There is not much traffic on my street, yet I have a good record of having stuff picked up from the curb. A gas grill took 20 minutes, a sofa took two days. Yesterday, it was my old power mower. Gone in just over 10 minutes.
Engine is shot, but with a few internal parts it will be a good mower for someone. If the guy picking it up fixes and sells it at reasonable price, there will be three winners in the chain.
Hey, I wonder, if I sit a couple of family members by the curb if anyone will take them?
Last year I was helping my sister clean out her husbands work shop and get rid of some of the clutter he had accumulated before he died. We put a couple of things down by the curb and went back to the shop. When I noticed a guy with a big trailer stop to pick the stuff up, I went down and asked him if he wanted more. He backed his trailer up to the door of the work shop and loaded him up.
Turns out he was an older guy from another town 40 miles away that made extra money by just driving around looking for metal things people put out by the road and he picks up the stuff and takes it to the junk yard to sell.
So when I cleaned out my basement and garage, I decided to see how much I could get at the junk yard for my stuff and loaded up my nephew's pickup and took it to the junk yard and wound up with a couple hundred dollars in my pocket.
If you've never done that before, where I went, I just drove up on the scales at the junk yard, a person at the window wrote down my license plate number and the weight of the truck loaded. Then I drove around to place to unload and a guy with a big magnet on a crane just lowered the magnet down over the back of the truck several times and unloaded all the junk. Then I drove back over the scales again so the person at the window noted the weight of the truck again and I parked and went inside and they gave me the cash. Easy as pie.
I did have a bucket of copper that was more involved. It was dealt with separately and had to show identification and fingerprinted and such.
Around here there have been a lot of vacant homes with all the plumbing stolen, and the local scrap yards have started doing photo ids of any sellers of scrap metals.

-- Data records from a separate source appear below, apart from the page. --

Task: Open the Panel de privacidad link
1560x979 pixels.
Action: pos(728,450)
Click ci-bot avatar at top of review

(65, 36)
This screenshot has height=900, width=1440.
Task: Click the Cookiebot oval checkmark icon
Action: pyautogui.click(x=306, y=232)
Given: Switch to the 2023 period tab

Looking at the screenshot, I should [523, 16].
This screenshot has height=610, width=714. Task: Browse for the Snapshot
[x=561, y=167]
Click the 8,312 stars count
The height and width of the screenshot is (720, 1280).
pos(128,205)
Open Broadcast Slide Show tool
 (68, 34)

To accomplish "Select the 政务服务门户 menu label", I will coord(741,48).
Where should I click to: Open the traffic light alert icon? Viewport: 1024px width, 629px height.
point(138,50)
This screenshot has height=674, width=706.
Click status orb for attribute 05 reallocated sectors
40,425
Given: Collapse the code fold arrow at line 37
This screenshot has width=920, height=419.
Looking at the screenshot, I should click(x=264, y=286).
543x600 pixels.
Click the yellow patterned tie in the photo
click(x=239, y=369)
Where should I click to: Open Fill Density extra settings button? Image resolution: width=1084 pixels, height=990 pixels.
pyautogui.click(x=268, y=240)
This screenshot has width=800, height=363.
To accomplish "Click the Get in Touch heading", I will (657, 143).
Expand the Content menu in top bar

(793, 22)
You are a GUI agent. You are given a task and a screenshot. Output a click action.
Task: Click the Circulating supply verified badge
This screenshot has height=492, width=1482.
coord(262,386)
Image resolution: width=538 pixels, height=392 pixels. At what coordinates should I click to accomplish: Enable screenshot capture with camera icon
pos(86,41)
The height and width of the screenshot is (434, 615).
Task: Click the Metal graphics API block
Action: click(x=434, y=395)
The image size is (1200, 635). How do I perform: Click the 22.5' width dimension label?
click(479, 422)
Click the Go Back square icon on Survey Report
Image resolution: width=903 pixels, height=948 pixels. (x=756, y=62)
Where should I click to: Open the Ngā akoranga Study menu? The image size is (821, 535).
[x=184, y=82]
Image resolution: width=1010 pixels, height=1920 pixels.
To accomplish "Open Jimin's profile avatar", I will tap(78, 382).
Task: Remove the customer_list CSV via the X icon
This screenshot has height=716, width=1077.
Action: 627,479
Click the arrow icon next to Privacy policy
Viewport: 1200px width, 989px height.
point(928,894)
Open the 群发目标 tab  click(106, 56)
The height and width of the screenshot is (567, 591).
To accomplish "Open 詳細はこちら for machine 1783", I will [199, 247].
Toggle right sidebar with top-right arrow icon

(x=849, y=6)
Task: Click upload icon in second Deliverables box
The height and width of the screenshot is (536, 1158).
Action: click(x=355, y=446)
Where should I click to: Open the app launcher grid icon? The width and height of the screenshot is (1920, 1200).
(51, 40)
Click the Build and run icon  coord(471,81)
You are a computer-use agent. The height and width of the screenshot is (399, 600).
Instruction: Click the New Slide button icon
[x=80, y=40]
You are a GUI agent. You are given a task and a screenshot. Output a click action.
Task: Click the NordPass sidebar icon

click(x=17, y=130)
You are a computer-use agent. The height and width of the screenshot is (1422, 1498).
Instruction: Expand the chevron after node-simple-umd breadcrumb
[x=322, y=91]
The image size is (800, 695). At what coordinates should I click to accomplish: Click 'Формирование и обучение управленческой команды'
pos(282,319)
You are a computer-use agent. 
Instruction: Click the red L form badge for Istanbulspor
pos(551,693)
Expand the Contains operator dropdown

There is so much stuff that's like this. The trick is getting the cast off or damaged stuff to the right people. In the bicycling world there are quite a few companies that use old bicycle tires, tubes, parts, and even frames as semi-raw materials to create new biking stuff.
I tried it and, nope, it doesn't work. People kept dumping them out of the lawn chair and just taking the lawn chair.
Mebbe- got any that know how to use tools, can actually work, and aren't TOO mouthy? I could use a helper for a few weeks. I'd even feed them and give them a place to sleep in out of the rain, and maybe even pay them a little, before I sent them back.
Pickers often show up around here right when it's time to trundle the garbage to the street. Seen them get stuff I put by the street with a minute or 2. One time I hadn't finished hauling all the metal from my garage to the street. Saw a couple guys pull over across the street in the usual beat up pickup, so I waved them over to get 4 shot batteries I had stacked in the garage. They hesitated, then got out and came over, heads down, wearing billed baseball caps, baggy clothes. When they got next to me, I thought, man these are tiny guys. Then one of them looked up at me. They were pretty girls.
Seems like a law enforcement issue with common thievery. Around here "front yard" across the sidewalk from the house is technically village property. That's about 15' wide. You mow the lawn, but the trees are theirs. Only place on that front yard where somebody would consider taking something is right by the driveway apron from sidewalk to street. I put stuff on the grass corner there when I don't want it encroaching the driveway. Never saw the pickers even step on my property or the village strip, except the time I invited them closer. What's for the taking can be reached from the street. Of course that's here, and other street/property layouts are different. I can see where it could be a problem. Too many thieves. Reminds me of the time I was working on my car in Chicago, in front of the house where I rented a garden apartment. Residential neighborhood of homes, mostly frame. I had left some new parts on the little sidewalk from street to main sidewalk. Not 8 feet away from me where I was working. I kid about 6 years old comes off the main sidewalk and picked up a set of wiper blades. His ma was waiting for him, as she had told him to fetch it. Couldn't believe it. I actually had to say "Hey! That's mine, give it here," and take it from him. His ma is yelling "It's on the sidewalk!" WTF? Thieves raise thieves. .
Heh! I sometimes drive around the neighborhood the night before heavy trash pickup. My best score was a military jerry can. Stenciled on the bottom is the legend:
"III Army - Sep 1944"
My little can may have helped George Patton liberate Bastonge.
Even more elightened, and what I forgot to mention, is the fact that after 24 hrs, anything not taken away by pickers is hauled off and dumped by the city, at no cost to the residents.